— Start —

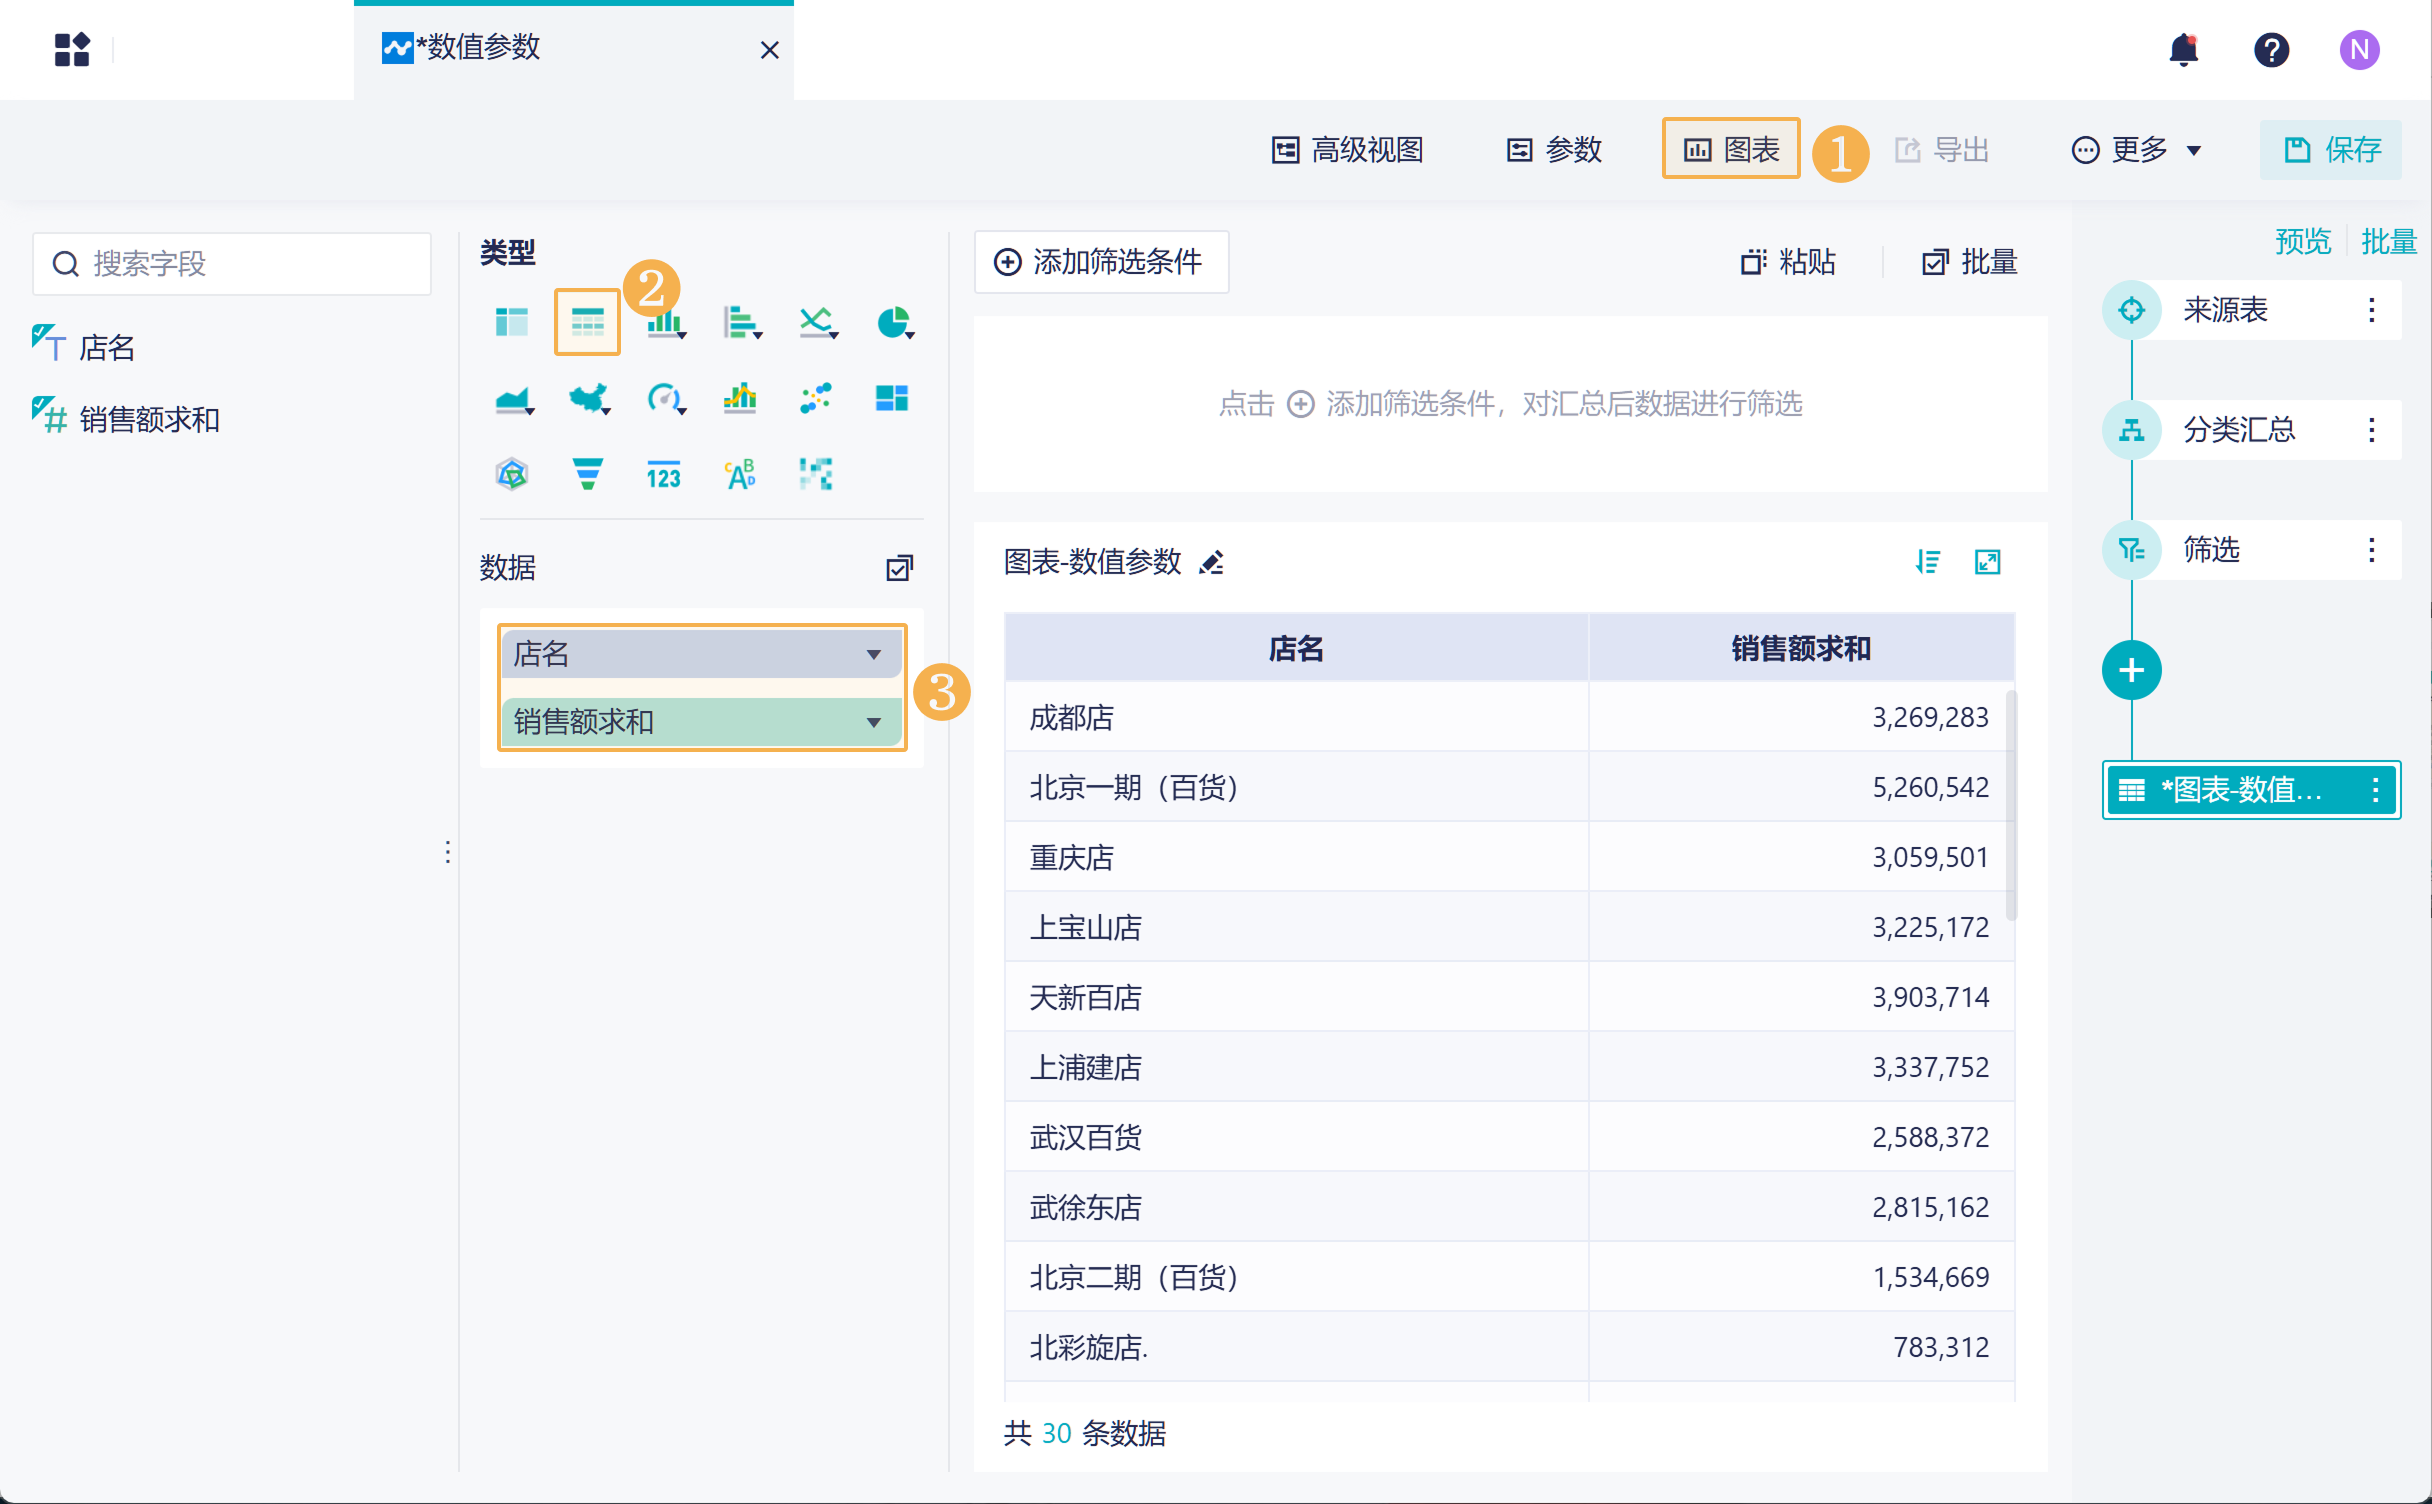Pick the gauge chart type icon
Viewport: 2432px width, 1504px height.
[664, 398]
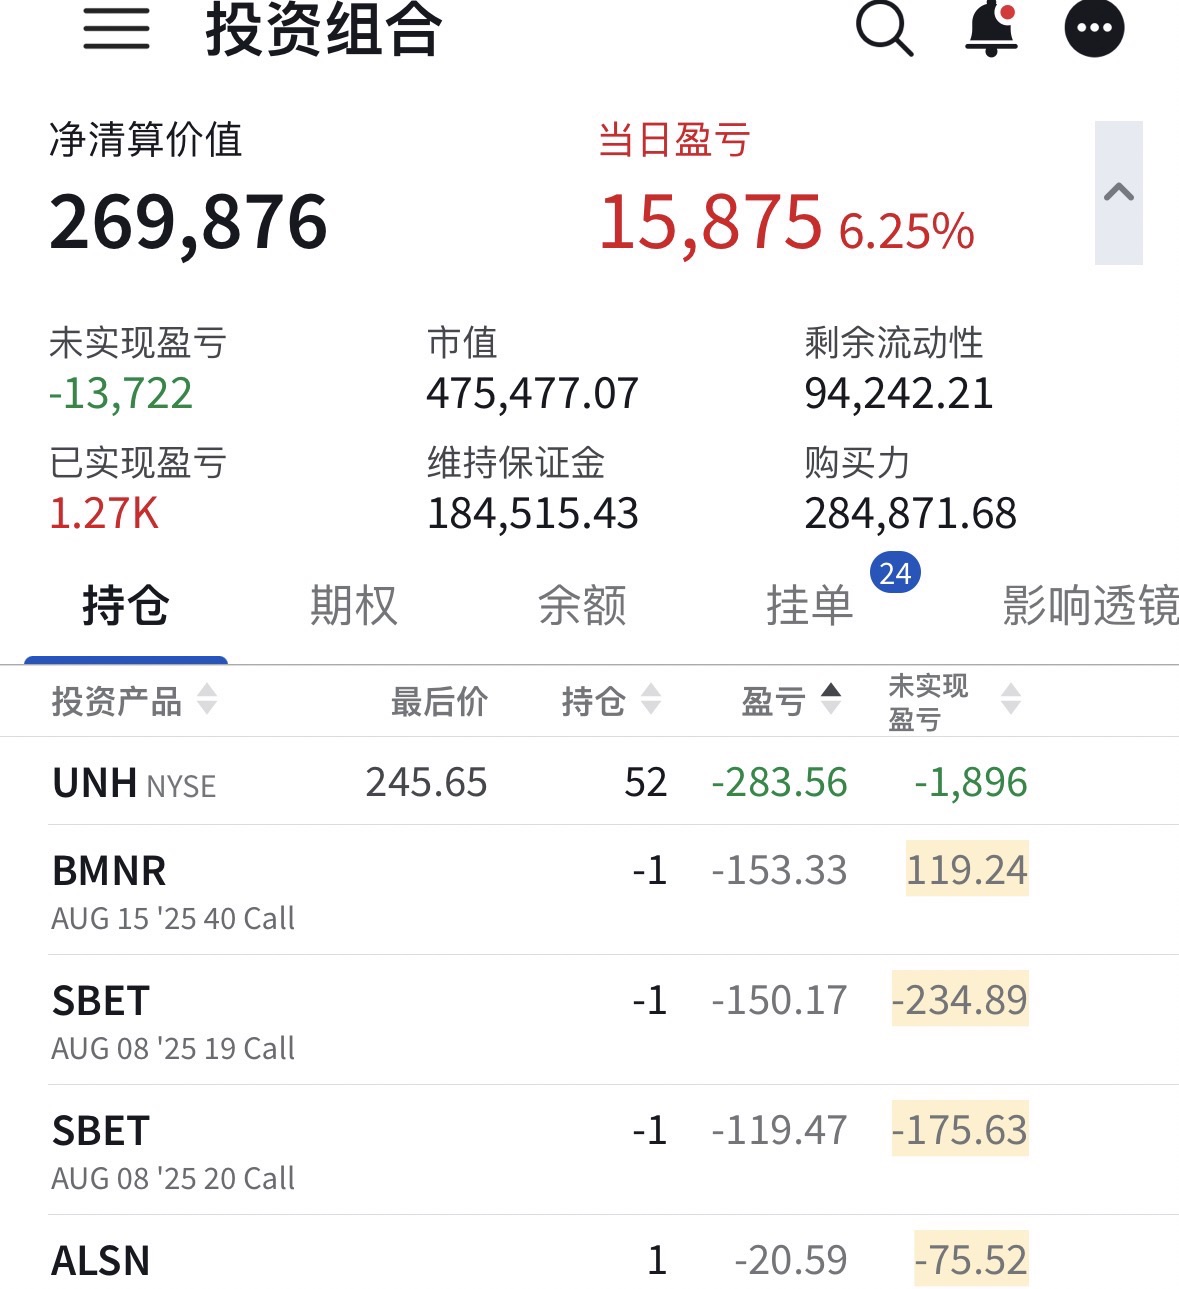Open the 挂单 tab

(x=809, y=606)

— End —

▸ **Objective**
Copy out every line of the records above without changing anything, but leave out the pictures.

▸ **Complete answer**
Pick the gauge chart type icon
Viewport: 2432px width, 1504px height.
[664, 398]
Open the 挂单 tab

(x=809, y=606)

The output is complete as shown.